Babe Ruth is widely acknowledged as the greatest baseball player of all time.
He was also one of the game’s biggest screw-ups — striking out more than just about any other player in the history of baseball.
The Babe was near invincible in his time, simply because he was willing to risk more than anybody else dared to.
And because he risked more, naturally he failed more, as well. Isn’t that just common sense?
Well it turns out common sense ain’t all that common …
Imagine walking along a heavily traveled path covered with rough cut diamonds …
The diamonds look like ordinary gravel. No brilliant flashes of color, no sparkles… just annoying as hell when one gets stuck in your shoe.
Few people bother with the greenish colored pebbles, despite the fact that in the hands of a master craftsman, 1 in 10 would surely yield a diamond worth a king’s ransom.
Well isn’t that exactly how life works? Every day you’re presented with opportunities that involve pain and sweat and suffering with no guarantee of reward.
You can either put your time, money, and ego on the line each day by reaching down and picking up one of those rough-cut diamonds, or you can play it safe and just keep on walking.
Which kind of person are you?
Today, risk has become a dirty word …
People have had things so good for so long they’ve become soft, satisfied, and afraid to be bold. After all, life is good, why rock the boat?
This is just human nature at work. It’s relatively easy to swing for the fences when your back is against the wall and the alternatives are death and doom. History books are full of David versus Goliath stories where the underdog triumphed against all odds.

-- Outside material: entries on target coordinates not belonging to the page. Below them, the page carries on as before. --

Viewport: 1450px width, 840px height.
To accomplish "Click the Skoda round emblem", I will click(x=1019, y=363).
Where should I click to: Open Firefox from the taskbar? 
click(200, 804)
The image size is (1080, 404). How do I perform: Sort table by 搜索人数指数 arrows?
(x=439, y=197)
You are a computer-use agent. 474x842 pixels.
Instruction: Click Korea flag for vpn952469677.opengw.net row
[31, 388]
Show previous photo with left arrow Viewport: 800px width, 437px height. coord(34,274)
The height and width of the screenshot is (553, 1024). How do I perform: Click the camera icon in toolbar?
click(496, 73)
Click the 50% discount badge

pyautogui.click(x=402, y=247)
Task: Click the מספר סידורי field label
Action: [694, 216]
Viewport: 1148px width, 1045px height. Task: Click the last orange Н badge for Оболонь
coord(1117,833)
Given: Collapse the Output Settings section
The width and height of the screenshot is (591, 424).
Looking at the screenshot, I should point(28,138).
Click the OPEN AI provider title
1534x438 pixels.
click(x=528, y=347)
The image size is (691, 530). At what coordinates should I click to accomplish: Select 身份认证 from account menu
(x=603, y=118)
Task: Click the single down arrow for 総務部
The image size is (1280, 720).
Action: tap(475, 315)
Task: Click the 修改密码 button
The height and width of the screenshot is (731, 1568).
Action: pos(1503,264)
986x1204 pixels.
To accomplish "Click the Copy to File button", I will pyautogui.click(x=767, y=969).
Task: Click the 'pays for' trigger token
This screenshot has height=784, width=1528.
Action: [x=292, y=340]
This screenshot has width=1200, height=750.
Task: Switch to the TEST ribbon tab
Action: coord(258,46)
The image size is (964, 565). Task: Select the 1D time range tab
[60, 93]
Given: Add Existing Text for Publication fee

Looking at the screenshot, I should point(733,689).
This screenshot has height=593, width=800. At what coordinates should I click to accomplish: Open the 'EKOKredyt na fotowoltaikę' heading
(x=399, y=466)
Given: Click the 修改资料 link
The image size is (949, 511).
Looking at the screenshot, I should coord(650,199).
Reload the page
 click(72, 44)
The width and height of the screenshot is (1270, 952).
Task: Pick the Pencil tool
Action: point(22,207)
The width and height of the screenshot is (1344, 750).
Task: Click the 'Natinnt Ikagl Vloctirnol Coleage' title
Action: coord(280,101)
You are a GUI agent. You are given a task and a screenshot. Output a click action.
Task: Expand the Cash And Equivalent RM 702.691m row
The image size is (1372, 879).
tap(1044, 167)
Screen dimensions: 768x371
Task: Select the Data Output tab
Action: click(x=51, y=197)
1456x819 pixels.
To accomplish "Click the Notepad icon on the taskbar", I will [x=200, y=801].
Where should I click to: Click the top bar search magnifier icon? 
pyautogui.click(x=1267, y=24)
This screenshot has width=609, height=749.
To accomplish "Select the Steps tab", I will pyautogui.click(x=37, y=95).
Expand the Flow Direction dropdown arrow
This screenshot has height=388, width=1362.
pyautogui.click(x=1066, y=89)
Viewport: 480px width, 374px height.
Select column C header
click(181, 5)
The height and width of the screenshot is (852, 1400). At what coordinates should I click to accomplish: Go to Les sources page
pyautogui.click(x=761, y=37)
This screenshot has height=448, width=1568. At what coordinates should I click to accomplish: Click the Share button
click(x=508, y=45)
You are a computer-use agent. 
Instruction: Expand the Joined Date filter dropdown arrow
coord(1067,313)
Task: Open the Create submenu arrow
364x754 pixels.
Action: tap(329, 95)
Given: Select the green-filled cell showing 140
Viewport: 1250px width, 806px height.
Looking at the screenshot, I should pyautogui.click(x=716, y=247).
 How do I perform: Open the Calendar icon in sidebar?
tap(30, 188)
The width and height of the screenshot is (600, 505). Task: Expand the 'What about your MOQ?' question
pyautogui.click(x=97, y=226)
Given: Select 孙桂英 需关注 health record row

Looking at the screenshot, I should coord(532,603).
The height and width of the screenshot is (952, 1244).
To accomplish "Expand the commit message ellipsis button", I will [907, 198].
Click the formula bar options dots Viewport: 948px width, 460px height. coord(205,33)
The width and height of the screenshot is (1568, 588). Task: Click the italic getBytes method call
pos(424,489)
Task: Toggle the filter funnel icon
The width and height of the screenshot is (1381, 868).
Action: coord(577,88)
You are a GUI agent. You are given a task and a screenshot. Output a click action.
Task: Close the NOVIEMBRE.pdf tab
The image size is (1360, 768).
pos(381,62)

This is why military generals often cut off the lines of retreat behind their own soldiers. When there is literally no earthly alternative but to win, the odds of doing so skyrocket.
But when people feel they’ve got something less to lose than their very survival, they lose their appetite for risk. They become deathly afraid of failure. And because they’ve got no guts, they’ll get no glory.
I’m not saying you should rush into battle half cocked. I think you should work deathly hard on stacking the odds overwhelmingly in your favor, first. But if you’re afraid to make mistakes, it will be almost impossible for you to succeed, because you’ll be unable to learn.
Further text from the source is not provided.